§ SET EXERCISE: Pick out each line in the data below that contains the string "value" and copy those lines. Case counts when matching.

Stored records:
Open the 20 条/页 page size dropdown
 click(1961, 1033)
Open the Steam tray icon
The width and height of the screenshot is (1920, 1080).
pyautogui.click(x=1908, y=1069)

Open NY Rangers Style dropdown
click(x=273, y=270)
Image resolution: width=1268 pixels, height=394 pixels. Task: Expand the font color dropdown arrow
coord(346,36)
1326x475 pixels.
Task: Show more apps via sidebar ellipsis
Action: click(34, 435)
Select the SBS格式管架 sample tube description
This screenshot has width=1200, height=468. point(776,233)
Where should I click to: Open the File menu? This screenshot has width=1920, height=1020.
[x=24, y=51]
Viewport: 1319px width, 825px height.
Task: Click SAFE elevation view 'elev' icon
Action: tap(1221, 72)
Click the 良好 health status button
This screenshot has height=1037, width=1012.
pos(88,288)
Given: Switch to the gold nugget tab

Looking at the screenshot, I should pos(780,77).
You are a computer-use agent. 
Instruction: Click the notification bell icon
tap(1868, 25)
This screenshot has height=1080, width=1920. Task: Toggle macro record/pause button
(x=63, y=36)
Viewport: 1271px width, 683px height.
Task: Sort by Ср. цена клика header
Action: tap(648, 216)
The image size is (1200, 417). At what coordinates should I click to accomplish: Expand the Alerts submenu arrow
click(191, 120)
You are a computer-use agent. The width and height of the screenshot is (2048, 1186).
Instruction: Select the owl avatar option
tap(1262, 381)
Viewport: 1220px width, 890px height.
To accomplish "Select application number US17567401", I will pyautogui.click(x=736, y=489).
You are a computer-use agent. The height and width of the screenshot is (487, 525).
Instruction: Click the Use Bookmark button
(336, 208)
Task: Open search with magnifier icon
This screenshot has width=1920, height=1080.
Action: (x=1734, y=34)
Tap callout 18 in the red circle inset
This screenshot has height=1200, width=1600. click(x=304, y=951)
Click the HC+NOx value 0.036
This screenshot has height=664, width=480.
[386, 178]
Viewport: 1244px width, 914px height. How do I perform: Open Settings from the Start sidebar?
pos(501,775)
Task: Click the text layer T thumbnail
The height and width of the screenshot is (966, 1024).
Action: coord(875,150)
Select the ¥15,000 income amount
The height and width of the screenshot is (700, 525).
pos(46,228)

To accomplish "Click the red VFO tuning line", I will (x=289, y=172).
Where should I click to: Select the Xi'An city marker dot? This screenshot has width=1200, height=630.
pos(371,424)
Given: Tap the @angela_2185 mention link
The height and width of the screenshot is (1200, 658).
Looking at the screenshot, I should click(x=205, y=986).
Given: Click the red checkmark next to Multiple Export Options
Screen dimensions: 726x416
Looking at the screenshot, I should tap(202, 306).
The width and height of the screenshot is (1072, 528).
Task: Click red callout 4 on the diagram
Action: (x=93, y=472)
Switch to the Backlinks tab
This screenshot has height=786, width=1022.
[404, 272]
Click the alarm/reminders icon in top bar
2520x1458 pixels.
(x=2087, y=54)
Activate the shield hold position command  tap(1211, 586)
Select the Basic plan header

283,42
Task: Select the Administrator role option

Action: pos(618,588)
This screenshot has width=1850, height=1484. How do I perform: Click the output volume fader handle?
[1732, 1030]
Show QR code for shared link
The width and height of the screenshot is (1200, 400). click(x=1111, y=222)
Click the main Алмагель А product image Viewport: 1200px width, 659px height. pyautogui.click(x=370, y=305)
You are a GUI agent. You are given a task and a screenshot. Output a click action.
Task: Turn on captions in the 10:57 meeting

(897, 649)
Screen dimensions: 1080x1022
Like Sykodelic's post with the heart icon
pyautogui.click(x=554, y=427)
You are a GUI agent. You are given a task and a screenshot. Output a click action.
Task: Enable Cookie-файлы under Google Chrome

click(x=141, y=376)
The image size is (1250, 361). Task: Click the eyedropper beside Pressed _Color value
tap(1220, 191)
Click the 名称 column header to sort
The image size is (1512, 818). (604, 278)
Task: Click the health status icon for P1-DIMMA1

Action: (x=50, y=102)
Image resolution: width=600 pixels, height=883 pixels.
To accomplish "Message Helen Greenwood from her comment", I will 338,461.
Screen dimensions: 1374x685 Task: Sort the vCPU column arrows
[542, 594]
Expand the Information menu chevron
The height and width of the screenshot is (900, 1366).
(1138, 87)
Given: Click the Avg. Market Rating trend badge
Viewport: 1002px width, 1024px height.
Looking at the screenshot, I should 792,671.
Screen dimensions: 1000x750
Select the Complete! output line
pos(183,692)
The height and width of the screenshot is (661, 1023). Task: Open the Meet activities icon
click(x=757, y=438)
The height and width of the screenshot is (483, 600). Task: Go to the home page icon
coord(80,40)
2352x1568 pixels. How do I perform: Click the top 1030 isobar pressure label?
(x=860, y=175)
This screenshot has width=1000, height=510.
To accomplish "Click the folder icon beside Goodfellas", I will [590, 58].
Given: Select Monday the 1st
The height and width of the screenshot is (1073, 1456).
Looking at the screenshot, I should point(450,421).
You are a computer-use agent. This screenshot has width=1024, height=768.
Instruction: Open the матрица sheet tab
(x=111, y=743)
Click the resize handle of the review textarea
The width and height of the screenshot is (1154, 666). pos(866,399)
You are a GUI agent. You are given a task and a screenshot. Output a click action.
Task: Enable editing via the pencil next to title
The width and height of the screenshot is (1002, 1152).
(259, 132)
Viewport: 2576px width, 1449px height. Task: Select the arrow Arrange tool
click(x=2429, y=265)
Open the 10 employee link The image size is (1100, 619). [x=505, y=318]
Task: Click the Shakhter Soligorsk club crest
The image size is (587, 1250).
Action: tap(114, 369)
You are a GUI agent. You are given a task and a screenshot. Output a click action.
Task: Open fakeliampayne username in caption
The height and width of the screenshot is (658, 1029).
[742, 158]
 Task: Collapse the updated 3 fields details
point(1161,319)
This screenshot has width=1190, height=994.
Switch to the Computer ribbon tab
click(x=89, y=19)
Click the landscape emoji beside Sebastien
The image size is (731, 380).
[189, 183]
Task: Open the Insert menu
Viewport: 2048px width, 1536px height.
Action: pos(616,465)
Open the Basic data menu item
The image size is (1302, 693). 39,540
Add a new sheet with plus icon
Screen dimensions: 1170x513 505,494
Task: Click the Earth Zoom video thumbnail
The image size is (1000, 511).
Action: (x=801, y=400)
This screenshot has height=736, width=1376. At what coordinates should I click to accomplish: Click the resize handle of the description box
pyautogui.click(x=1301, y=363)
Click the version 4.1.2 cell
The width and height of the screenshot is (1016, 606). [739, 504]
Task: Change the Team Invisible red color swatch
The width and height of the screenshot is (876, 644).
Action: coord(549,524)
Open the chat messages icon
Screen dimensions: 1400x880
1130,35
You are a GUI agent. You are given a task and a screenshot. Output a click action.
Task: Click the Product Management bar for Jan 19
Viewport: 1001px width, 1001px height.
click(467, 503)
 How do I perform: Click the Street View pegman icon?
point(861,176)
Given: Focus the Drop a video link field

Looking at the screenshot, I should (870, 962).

§ FINAL RESULT:
Click the HC+NOx value 0.036
The image size is (1250, 361). Task: Click the eyedropper beside Pressed _Color value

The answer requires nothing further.